Exercise inputs:
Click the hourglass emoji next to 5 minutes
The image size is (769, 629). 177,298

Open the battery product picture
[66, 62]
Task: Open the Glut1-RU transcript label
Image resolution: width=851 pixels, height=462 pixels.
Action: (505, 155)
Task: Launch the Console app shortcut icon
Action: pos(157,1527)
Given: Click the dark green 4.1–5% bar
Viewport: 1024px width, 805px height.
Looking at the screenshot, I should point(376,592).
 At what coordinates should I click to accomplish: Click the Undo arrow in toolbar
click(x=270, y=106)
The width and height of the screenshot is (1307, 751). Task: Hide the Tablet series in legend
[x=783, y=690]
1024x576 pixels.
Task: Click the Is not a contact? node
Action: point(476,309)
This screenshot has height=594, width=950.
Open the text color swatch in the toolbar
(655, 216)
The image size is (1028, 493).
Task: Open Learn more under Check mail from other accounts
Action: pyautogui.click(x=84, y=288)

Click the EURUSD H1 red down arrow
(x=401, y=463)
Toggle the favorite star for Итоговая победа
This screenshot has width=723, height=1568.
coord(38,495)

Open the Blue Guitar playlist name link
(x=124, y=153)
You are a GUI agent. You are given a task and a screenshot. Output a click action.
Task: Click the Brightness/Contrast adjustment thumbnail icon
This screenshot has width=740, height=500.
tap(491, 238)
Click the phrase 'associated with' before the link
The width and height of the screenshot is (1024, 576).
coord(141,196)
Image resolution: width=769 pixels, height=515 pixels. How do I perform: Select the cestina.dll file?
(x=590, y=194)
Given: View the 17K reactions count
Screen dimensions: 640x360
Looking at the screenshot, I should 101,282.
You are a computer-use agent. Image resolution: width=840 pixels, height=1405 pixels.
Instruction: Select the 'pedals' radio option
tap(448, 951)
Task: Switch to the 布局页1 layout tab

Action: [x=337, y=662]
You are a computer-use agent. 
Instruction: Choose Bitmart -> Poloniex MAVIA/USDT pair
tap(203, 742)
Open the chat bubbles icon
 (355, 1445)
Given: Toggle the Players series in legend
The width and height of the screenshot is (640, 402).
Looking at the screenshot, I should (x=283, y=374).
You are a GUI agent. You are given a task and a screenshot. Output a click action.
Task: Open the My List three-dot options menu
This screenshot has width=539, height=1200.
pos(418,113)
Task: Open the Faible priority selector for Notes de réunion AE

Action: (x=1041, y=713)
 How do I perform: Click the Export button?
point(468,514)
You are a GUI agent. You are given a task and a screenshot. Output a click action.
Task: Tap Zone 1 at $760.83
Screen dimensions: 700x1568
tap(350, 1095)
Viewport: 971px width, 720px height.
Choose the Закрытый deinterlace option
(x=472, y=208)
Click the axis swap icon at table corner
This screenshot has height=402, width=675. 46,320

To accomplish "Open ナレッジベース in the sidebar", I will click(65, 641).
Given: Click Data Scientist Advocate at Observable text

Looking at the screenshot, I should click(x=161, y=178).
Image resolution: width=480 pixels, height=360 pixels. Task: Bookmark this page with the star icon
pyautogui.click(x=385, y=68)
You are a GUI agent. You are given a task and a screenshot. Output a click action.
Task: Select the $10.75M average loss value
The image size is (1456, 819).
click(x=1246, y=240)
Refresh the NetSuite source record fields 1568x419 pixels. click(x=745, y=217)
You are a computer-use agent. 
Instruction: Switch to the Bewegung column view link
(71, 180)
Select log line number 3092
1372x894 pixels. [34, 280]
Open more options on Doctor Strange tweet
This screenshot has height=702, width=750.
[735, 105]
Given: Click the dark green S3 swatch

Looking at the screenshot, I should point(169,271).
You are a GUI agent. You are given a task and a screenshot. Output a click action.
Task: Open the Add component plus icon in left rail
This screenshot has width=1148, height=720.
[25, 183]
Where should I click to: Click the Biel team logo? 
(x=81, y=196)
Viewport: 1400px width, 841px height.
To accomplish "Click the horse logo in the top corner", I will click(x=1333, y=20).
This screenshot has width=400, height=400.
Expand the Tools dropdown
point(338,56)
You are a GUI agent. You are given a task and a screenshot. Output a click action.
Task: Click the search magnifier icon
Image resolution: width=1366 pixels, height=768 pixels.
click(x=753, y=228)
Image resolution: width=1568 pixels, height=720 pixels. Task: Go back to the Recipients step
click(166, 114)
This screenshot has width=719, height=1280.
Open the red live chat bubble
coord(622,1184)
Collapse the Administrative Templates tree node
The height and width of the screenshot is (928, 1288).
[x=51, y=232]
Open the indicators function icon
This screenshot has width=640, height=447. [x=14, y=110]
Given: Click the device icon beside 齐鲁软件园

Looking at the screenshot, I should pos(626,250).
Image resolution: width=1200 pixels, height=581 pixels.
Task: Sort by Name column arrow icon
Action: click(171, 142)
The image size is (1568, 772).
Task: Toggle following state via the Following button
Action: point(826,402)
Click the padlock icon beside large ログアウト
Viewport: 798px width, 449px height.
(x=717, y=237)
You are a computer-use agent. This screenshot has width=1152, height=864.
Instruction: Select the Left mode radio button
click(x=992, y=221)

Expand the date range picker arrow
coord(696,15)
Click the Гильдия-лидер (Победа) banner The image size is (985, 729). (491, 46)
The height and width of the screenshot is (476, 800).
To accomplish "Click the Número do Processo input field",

What to do: Nothing but a number is expected: the count of lines in the data that include the word "options".

Response to the exercise: 2